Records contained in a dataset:
-- Opening Marker --
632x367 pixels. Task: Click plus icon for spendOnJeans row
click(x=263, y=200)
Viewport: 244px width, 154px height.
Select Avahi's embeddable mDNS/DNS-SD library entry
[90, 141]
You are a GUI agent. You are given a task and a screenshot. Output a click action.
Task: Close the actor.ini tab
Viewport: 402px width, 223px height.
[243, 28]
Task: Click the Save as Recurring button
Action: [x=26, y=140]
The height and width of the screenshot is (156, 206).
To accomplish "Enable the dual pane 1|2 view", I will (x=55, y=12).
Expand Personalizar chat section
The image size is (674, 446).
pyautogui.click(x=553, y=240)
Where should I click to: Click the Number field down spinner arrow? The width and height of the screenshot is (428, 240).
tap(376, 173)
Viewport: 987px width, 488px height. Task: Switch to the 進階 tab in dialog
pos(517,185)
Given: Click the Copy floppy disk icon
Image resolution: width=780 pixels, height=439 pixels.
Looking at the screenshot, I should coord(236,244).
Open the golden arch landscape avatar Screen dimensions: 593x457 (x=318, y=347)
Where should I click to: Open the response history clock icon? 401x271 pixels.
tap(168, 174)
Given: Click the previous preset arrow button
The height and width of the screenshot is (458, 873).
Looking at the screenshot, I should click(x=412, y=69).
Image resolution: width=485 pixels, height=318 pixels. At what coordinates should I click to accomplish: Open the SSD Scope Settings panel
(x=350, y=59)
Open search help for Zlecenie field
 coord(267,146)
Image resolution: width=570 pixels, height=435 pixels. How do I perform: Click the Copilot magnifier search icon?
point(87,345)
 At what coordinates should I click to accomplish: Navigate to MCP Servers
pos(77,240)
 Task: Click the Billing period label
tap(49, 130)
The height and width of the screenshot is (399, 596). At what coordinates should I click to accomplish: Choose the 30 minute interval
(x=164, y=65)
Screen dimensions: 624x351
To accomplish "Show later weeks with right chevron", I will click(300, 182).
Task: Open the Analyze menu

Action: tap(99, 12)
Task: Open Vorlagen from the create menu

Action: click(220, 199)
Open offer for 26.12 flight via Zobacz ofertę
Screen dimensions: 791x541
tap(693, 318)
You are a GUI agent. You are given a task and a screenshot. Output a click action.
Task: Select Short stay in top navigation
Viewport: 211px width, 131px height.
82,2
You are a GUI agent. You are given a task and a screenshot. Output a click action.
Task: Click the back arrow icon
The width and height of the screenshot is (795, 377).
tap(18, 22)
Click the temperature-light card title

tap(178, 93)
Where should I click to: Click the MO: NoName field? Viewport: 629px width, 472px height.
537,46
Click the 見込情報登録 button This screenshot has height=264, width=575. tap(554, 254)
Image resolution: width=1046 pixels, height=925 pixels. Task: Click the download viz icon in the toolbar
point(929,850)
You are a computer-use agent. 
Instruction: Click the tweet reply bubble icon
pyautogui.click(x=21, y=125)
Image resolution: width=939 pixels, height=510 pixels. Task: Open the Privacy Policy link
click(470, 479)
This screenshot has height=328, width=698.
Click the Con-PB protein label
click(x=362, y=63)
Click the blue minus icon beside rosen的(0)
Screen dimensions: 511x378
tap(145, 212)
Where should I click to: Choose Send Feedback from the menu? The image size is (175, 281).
-- Closing Marker --
Task description:
Find each line in the records above that contains "This", and copy it.

Solution to the exercise:
Click the 見込情報登録 button This screenshot has height=264, width=575. tap(554, 254)
This screenshot has height=328, width=698.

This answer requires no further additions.